On Saturday, an estimated 70,000 people flooded into Prague’s Wenceslas Square to demand that the ruling coalition, which had just survived a confidence vote, take action to bring down prices. “The aim of our demonstration is to demand change, mainly in solving the issue of energy prices, especially electricity and gas, which will destroy our economy this autumn,” co-organizer Jiri Havel told a Czech news site.

The European Commission (EC) and European governments are scrambling to design support packages for utilities and consumers.

On Sunday, Finland said it would offer the equivalent of US$10-billion in liquidity guarantees to power companies facing insolvency. Sweden said it would do the same, offering as much as US$23-billion. “This has the ingredients for a kind of Lehman Brothers of energy industry,” Finnish Economics Affairs Minister Mika Lintila said, referring to the collapse of the Wall Street investment bank in 2008 that triggered the global financial crisis.

 

At the same time, German Chancellor Olaf Scholz announced that his coalition government will impose a windfall tax on electricity producers and use that revenue to finance a €65-billion package. He called the tax an “electricity price brake,” which will allow households to buy basic amounts of electricity at reduced prices.

The EC, meanwhile, is considering gas price caps and a tax on excessive energy profits that would be applied throughout the 27-state European Union. These proposals and other emergency interventions, such as an EU-wide credit line for struggling utilities, will be discussed Friday at a meeting of energy ministers.

With Russia having eliminated or reduced gas supplies to more than a dozen EU countries, energy ministers pledged over the summer to reduce gas consumption by 15 per cent to try to avoid an energy crunch over the winter that could result in gas rationing and rolling factory closures.
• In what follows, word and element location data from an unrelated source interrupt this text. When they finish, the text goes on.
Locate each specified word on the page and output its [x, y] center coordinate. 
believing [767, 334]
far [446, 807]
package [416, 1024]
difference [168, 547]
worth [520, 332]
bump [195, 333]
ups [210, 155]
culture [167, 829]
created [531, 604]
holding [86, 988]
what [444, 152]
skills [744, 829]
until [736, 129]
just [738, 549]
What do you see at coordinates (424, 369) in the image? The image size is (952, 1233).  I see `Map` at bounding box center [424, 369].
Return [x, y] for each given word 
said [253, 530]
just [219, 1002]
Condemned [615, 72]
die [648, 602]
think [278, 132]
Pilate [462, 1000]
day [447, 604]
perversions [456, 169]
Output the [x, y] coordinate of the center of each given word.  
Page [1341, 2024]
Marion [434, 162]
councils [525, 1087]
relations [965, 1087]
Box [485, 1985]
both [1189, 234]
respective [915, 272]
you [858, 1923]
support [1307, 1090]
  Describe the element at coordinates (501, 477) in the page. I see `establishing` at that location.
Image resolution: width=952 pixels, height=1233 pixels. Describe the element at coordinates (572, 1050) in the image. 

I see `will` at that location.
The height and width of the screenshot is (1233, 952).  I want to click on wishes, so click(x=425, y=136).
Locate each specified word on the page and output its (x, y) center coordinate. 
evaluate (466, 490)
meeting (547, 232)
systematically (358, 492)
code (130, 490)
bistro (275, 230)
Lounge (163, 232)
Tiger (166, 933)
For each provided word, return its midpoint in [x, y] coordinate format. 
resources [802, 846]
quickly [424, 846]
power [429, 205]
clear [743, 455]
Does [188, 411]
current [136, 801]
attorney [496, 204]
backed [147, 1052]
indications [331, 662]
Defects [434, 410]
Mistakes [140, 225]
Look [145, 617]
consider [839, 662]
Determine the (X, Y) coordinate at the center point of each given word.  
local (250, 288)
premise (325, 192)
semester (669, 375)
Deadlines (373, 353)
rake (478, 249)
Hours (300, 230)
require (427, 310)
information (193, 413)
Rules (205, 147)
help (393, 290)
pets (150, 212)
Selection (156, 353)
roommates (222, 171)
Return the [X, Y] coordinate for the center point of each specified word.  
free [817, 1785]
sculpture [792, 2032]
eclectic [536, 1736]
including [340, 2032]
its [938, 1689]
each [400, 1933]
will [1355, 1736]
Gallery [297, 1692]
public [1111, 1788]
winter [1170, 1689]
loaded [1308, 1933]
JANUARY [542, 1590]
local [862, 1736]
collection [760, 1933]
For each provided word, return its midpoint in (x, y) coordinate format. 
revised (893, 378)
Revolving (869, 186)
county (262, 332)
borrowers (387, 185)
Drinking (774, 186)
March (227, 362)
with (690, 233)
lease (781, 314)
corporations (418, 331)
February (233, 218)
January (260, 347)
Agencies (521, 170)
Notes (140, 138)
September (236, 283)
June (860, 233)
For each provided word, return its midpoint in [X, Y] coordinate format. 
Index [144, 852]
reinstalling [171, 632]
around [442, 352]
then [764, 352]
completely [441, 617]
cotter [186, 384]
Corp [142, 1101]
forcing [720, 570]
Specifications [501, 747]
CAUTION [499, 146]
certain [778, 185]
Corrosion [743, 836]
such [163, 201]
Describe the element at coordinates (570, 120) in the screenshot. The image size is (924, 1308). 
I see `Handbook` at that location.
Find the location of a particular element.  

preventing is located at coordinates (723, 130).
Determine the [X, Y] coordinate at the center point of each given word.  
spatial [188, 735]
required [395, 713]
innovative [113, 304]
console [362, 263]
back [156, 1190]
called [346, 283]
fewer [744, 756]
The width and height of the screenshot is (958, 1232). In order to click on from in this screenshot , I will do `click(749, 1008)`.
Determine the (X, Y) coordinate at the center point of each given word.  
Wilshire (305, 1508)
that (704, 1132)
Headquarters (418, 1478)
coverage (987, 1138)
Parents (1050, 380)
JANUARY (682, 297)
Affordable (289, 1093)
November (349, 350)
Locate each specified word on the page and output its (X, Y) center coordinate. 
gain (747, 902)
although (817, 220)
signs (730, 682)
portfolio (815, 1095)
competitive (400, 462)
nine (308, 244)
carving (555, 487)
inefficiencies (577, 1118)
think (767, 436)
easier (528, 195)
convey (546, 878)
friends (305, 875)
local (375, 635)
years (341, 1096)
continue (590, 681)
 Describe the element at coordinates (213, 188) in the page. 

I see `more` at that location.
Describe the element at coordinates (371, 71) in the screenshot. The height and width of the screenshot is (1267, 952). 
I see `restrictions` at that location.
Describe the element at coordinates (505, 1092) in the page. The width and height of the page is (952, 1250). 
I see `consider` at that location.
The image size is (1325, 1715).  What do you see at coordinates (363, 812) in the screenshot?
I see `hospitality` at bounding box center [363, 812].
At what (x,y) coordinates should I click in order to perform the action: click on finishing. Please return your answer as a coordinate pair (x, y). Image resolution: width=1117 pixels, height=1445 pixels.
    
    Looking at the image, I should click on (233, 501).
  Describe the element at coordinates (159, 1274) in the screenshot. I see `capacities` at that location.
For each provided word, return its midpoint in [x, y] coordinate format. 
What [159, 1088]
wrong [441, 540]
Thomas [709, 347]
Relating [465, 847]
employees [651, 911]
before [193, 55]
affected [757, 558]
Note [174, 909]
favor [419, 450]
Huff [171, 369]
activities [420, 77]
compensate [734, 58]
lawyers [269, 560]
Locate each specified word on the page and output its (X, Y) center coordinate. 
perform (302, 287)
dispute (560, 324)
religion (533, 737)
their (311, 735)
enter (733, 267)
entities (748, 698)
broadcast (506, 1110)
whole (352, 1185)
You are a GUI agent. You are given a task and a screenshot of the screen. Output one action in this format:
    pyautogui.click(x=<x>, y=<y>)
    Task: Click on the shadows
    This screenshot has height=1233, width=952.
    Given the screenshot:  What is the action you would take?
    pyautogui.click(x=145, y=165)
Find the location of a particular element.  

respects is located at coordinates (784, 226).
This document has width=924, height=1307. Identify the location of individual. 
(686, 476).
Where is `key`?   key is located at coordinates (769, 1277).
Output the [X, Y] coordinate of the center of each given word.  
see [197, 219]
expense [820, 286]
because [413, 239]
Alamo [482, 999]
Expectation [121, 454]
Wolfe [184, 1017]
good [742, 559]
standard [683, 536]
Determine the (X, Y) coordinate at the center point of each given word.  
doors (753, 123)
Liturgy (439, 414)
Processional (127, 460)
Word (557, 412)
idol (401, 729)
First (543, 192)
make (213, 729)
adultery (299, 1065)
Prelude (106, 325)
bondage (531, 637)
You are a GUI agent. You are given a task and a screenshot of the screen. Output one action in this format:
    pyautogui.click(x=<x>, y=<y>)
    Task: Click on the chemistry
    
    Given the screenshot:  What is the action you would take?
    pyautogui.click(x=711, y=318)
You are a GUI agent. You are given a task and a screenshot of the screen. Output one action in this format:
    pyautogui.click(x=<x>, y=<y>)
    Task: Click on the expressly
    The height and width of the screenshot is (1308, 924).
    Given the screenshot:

Europe’s energy crisis is made worse by the drought affecting much of the continent and limiting the ability of hydroelectric plants to generate power. In Italy, where rivers everywhere have dried up, electricity generation from dams is down by almost half. Even some nuclear plants in Europe have been forced to shut down or reduce output because of a lack of water, which is used to cool the reactors.